O primeiro caso conhecido de uma malformação congênita relacionada ao fármaco foi no final do ano de 1956, na Alemanha, no mesmo local da empresa de fabricação. A criança em questão não tinha orelhas, e a mãe adquiriu amostras de pílulas de talidomida através do seu marido que trabalhava na própria Grünenthal (Shardein, 1993). Mas foi em 1959, inicialmente na Alemanha, que surgiram relatos mais numerosos de recém-nascidos com malformações congênitas (Lenz, 1988). Essas malformações caracterizavam-se por defeitos no desenvolvimento dos ossos longos dos membros, dos quais mãos e pés variavam entre o normal e rudimentar, além de outras malformações associadas (Oliveira et al., 1999). Entretanto, foi somente no final do ano de 1961, com um número cada vez maior de tais anormalidades, que Lenz sugeriu uma possível correlação entre as malformações congênitas e o uso de talidomida durante a gravidez (Lenz, 1961 e b; Lenz, 1962). Paralelamente, na Austrália, McBride também mencionou um aumento de 20% desse tipo de embriopatia, correlacionando-a com o uso do fármaco (McBride, 1961).

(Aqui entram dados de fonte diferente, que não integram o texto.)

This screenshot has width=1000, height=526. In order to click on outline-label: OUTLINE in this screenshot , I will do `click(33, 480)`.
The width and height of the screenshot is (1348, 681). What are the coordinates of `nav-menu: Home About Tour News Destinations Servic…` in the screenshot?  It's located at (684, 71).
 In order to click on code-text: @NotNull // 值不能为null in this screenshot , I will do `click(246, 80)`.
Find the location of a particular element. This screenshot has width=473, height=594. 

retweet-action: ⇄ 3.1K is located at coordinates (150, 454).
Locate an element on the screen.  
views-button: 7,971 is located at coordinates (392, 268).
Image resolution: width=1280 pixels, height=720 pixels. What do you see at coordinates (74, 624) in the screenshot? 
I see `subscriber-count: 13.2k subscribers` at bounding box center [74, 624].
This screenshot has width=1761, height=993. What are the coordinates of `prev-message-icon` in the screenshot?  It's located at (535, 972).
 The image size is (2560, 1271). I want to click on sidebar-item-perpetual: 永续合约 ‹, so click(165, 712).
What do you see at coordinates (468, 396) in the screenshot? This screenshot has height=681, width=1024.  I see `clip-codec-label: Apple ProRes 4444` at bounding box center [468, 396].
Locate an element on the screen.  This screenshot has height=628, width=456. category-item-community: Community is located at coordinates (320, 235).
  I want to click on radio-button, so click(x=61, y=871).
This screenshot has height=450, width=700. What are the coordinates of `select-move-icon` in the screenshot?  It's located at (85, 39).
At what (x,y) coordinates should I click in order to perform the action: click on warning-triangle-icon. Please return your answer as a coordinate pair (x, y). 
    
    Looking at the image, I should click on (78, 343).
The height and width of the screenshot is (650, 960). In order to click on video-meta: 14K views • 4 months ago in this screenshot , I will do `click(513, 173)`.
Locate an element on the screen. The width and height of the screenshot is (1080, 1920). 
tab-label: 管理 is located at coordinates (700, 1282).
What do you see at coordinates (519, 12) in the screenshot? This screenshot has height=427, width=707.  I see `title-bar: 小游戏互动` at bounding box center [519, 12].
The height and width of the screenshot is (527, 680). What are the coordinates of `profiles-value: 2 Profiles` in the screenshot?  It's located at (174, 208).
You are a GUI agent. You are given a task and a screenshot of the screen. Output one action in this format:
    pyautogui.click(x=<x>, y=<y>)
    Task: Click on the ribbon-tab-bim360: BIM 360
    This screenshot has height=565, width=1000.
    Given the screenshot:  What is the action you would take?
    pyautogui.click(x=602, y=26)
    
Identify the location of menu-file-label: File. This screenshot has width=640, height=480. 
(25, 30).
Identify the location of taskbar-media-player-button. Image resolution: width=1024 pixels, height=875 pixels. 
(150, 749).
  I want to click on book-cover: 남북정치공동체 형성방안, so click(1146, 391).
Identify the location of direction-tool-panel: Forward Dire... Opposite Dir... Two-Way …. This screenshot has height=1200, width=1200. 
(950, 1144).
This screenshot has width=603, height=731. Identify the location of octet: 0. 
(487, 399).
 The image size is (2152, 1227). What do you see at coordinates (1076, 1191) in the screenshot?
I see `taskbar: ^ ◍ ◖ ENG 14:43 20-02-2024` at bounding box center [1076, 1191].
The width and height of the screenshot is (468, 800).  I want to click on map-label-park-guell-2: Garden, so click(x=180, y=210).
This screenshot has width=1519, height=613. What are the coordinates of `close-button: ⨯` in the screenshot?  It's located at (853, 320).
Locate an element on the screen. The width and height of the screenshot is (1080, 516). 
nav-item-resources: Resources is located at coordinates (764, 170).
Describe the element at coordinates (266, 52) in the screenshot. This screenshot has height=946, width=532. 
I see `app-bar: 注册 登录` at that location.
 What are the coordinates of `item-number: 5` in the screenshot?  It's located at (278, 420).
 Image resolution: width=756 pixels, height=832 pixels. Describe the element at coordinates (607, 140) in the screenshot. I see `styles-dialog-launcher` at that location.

Ainda no ano de 1961 a talidomida já não era mais comercializada na Alemanha e Inglaterra, e posteriormente em diversos outros países (Saldanha, 1994). Em agosto de 1962 já era possível observar um grande declínio no número de nascimentos com as malformações de membros (Shardein, 1993). No entanto, milhares de crianças já haviam nascido em todo o mundo com tais anomalias, e o número estimado de vítimas em todo o mundo é em torno de dez a quinze mil crianças nascidas (Matthews & McCoy, 2003; Oliveira et al., 1999). O número de abortos em conseqüência do uso do fármaco não é conhecido (Matthews & McCoy, 2003).


Como a talidomida não foi liberada nos EUA, o país não registrou muitos casos de embriopatias derivadas desse fármaco. Com isso, os EUA e a FDA saíram fortalecidos dessa situação, e a FDA passou coordenar todas as atividades relativas à política regulatória de medicamentos daquele país (Oliveira et al., 1999). Uma conseqüência dessa tragédia foi a revolução nas pesquisas com teratologia experimental e o controle na prescrição de novos medicamentos, particularmente para mulheres grávidas (Saldanha, 1994).